`df1Row[df2Column] == df1Row[df2Column.name]` #445

Jolanrensen · 2023-08-22T14:04:38Z

Implemented fix for #442.

It used to be that df1Row[df2Column] == df2Column[df1Row.index], but IMO that's confusing. I can see it was done to make df1Row[df2Column] and df2Column[df1Row] return the same thing but across the library, this is only actually used once (in toList and was fixed by swapping row/cols).

It's also very common for the library to call df1Row[newColumn] for reasons I don't fully understand. So my fix checks if the name of newColumn already exists in the row, if so, return the value at that name. If not, do the magic you did before and let the column handle the resolving of the value.
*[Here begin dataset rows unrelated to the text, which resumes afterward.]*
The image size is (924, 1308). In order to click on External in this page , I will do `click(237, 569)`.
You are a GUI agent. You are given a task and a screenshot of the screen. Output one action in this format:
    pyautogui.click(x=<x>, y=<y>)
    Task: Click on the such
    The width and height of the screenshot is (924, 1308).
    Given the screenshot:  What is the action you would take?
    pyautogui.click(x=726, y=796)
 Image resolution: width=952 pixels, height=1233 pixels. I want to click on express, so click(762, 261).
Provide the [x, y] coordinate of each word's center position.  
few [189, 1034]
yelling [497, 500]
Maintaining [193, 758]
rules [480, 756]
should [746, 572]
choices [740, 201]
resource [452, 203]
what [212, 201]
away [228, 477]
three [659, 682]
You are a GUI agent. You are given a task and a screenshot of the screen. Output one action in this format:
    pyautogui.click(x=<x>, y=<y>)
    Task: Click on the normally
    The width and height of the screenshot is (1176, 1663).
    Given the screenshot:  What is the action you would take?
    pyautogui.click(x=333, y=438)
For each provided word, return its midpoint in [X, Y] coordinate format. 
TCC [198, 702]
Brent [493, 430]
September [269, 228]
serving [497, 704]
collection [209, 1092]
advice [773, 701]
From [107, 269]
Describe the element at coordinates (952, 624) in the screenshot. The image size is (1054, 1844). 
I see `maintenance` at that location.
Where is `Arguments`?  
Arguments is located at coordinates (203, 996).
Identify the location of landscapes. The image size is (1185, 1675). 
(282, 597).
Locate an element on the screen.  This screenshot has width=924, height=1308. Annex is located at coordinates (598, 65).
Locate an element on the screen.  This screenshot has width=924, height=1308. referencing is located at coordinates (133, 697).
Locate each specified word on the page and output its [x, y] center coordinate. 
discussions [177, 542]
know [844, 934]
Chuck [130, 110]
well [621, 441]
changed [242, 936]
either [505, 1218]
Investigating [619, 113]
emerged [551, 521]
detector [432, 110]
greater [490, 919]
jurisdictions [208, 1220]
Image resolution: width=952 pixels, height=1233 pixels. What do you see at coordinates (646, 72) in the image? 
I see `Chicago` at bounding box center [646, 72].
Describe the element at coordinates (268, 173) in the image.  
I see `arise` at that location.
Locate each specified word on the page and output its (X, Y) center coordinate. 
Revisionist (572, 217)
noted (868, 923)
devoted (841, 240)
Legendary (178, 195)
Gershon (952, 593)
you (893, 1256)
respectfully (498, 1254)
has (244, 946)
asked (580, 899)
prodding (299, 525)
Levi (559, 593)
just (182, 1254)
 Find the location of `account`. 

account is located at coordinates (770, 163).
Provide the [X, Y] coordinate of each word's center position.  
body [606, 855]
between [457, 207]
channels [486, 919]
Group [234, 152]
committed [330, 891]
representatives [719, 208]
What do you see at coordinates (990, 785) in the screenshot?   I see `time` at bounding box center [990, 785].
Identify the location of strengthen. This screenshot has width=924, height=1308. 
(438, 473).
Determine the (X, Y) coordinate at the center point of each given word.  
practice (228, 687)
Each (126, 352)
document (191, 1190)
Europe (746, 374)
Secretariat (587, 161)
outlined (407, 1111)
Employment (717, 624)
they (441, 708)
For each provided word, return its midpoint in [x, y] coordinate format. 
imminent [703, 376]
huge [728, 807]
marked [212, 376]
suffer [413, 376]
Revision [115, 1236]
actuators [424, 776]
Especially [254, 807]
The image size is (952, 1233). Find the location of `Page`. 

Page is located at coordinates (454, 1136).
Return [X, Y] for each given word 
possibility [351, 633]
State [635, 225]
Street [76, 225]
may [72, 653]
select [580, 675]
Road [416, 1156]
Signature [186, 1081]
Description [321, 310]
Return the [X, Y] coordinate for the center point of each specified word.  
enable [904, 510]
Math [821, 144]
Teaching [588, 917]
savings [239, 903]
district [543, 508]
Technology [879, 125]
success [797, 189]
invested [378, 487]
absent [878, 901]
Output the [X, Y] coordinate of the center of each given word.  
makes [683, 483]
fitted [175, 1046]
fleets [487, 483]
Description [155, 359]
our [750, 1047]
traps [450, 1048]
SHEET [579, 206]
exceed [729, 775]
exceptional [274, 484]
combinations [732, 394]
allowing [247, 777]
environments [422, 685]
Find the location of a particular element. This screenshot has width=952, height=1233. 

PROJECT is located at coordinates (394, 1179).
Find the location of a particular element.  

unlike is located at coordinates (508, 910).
This seems to work with all tests and fixes the specific example of the issue.

…Column.name]

koperagen · 2023-09-12T15:23:32Z

This behavior is defined by org.jetbrains.kotlinx.dataframe.DataColumn#resolveSingle. Logic here is that when you use DataColumn as a ColumnReference and it's resolved, you get values from the column itself, not the dataframe column with such name. I do not immediately recall where it works like that. Hm.. I think we need some more evidence to make a decision and change behavior in org.jetbrains.kotlinx.dataframe.DataColumn#resolveSingle

Jolanrensen · 2023-09-13T11:16:33Z

The only place I found it breaking in the library was here: core/src/main/kotlin/org/jetbrains/kotlinx/dataframe/impl/api/toList.kt. There, the column was taken from the row while the other way around was intended.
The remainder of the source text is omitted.